耐热优化纤维素酶在大肠杆菌中的高效表达

　　纤维素是地球上分布最广、蕴藏量最丰富的生 物质，也是最廉价的可再生资源。纤维素酶是一类能够将纤维素降解为葡萄糖的多组分酶系总称，它们协同作用，分解纤维素产生寡糖和纤维二糖，最终水解为葡萄糖，有效地减少了污染。随着纤维素酶在工业上的广泛应用，特别是在纺织工业和能源工业上的应用，它已成为最近十几年酶工程研究的一个焦点。大肠杆菌(Escherichia coli)具有繁殖迅速、培养简单、遗传背景清楚、基因克隆表达系统成熟完善等优点，是人们表达重组酶的第一选择。在大肠杆菌中表达外源基因受到的影响很多，比如表达载体的拷贝数和稳定性，翻译起始效率以及重组蛋白的稳定性。而翻译起始效率跟 mRNA5'起始端二级结构的稳定性以及稀有密码子的使用频率有着很大的关系。据报道，mRNA 翻译起始区域中的 SD 序列与翻译起始位点 ATG 之间的空间构象和翻译效率有很大关系。通过对大肠杆菌的各种编码基因分析，发现同义密码子的相对使用频率，即 RSCU(Relative synonymous codon usage) 的值不同。

　　热 纤 梭 菌 ( Clostridium thermocellum ATCC27405)是一种高温厌氧细菌，它的纤维素酶和半纤维素酶构成多酶复合体，纤维素酶主要是由内切β-1，4-葡聚糖酶 ( C1 酶)、外切 β-l，4-葡聚糖酶 ( Cx酶)和葡萄糖苷酶 3 种酶组成的。其中，内切 β-l，4-葡聚糖酶是分解纤维素最主要的酶。嗜热梭菌产生的纤维素酶耐热性好，但由于热纤梭菌是一种严格的厌氧菌，该菌的培养条件极其苛刻，其纤维素酶的分泌必须在高度厌氧的条件下进行，且菌株产酶量相对较低，不适合在工业中大规模发酵生产。而采用分子生物学手段，将嗜热酶基因导入大肠杆菌中高效表达，是一种非常有效的方法。

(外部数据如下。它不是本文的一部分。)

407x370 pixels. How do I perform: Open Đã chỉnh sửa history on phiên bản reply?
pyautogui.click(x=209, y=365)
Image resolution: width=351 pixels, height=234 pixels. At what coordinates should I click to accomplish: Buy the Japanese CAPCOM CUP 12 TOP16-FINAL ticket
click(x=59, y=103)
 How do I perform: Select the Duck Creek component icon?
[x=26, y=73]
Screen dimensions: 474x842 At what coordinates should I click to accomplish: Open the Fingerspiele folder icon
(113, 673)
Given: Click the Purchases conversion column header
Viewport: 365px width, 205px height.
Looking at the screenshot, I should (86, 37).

　　本研究将重组质粒 pHsh-celD 经过两步优化实现此纤维素酶在大肠杆菌 E． coli BL21-CodonPlus(DE3)-RIL 中高效表达，构建高酶活、耐热和产酶条件要求低的纤维素酶基因工程菌，为该酶在工业上的开发及利用提供基础资料。

　　1 材料与方法

　　1． 1 材料
　　大肠杆菌 E． coli DH10B，E． coli BL21-Codon-Plus(DE3)-RIL(购自 Promega 公司) 采用 Luria-Bertani(LB) 培养基:胰蛋白胨 10 g/L，酵母膏 5g / L，NaCl 10 g / L。固体培养基添加终浓度为 2%的琼脂粉。

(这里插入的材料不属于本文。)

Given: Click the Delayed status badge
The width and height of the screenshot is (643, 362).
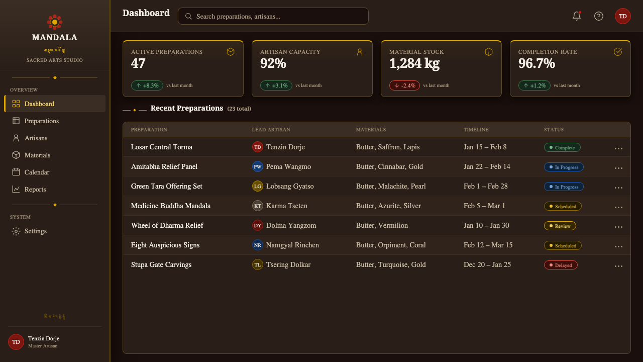Looking at the screenshot, I should click(561, 265).
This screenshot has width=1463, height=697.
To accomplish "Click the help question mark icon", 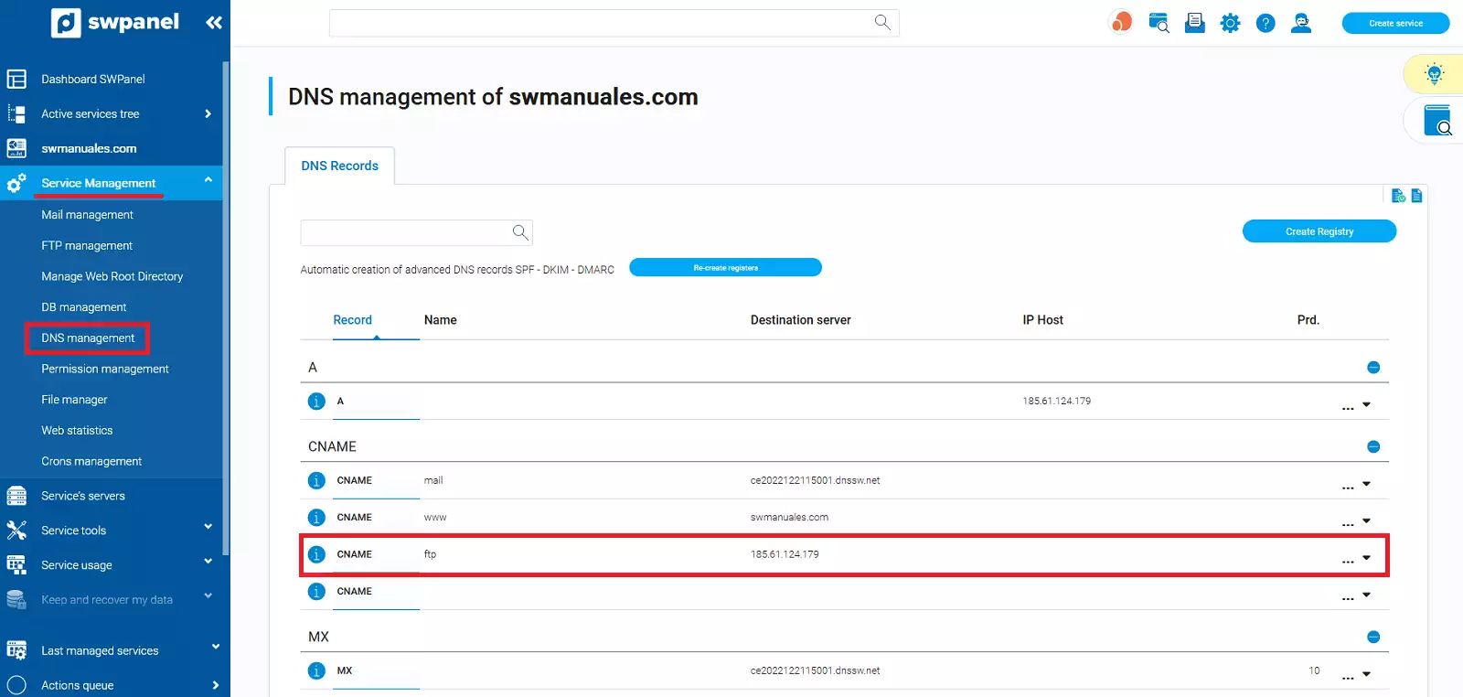I will 1265,23.
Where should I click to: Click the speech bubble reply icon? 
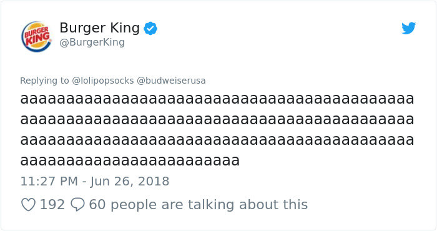(x=77, y=205)
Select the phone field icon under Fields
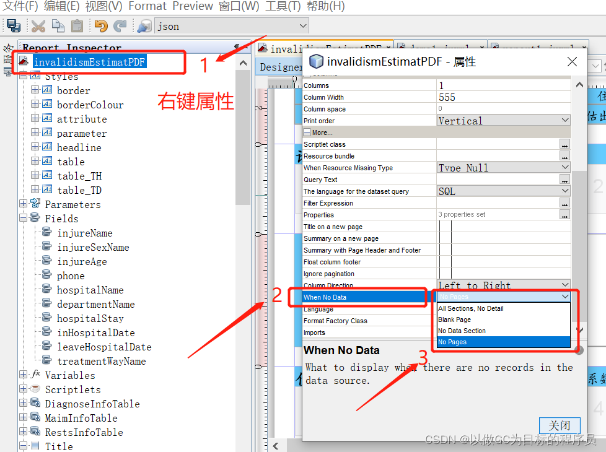The image size is (606, 452). pos(45,275)
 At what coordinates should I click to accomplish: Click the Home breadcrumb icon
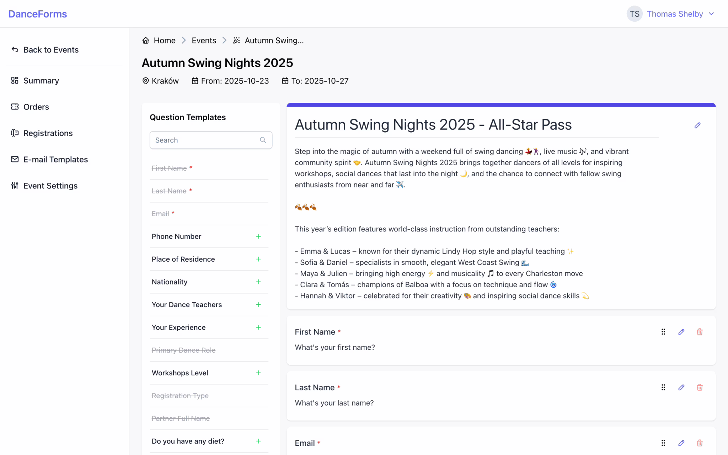(x=145, y=41)
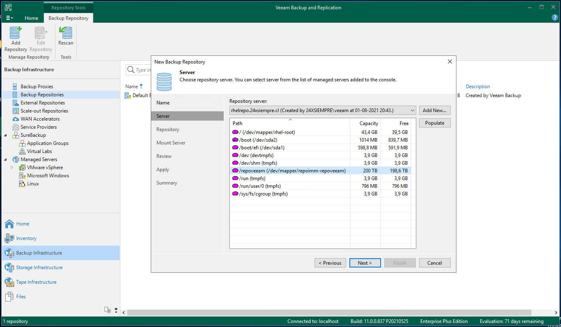The height and width of the screenshot is (327, 561).
Task: Select the /repoveeam path row
Action: pyautogui.click(x=290, y=170)
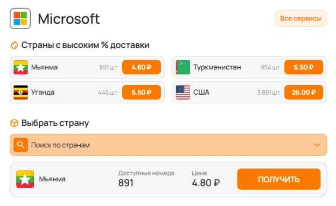Select the 26.00 ₽ price for США

coord(304,93)
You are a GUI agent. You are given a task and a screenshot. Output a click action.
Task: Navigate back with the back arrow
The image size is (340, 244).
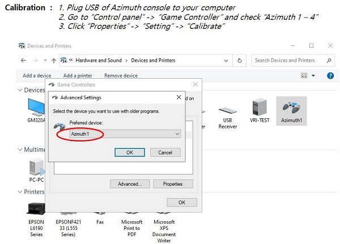click(x=24, y=61)
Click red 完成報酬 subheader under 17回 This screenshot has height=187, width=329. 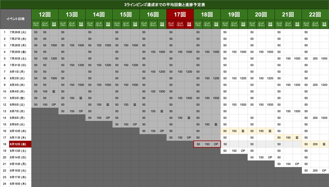(189, 24)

　　质粒 pHsh-celD 由本实验室构建并保存。该表达载体 pHsh 是由大肠杆菌 σ32因子调控，包括一个热激启动子和终止子，通过热激诱导外源基因表达。

　　1． 2 方法
　　1． 2． 1 基因操作 热纤梭菌基因组提取与 DNA 操作采用分子克隆技术标准方法进行。质粒转化采用电转化方法进行，质粒和 PCR 产物采用 Qiagen plas-mid kit 和 PCR purification kit(Qiagen USA)纯化。

　　1． 2． 2 重组表达质粒 pHsh-celD mRNA 二级结构的优化 对重组表达质粒 pHsh-celD 的翻译起始位点AUG 附近的 mRNA 二级结构的空间构象和 mRNA二级结构的自由能进行在线分析(form1-2． 3． cgi)，在不改变目的基因编码区氨基酸以及启动子序列的前提下，利用同义突变的方法，达到破坏 mRNA 的核糖体结合位点及翻译起始位点的茎环结构，提高mRNA 自由能的目的，得到具有最佳 mRNA 二级结构及自由能的质粒 pHsh-celD I。所分析的序列选择为从转录起始位点 ACC 开始至下游 70 个碱基，由于所使用的载体是温控型载体，外源基因表达的温度是 42 ℃，因此在软件设置中将 mRNA 形成的温度由默认的 37 ℃改成 42 ℃，其他设置为默认。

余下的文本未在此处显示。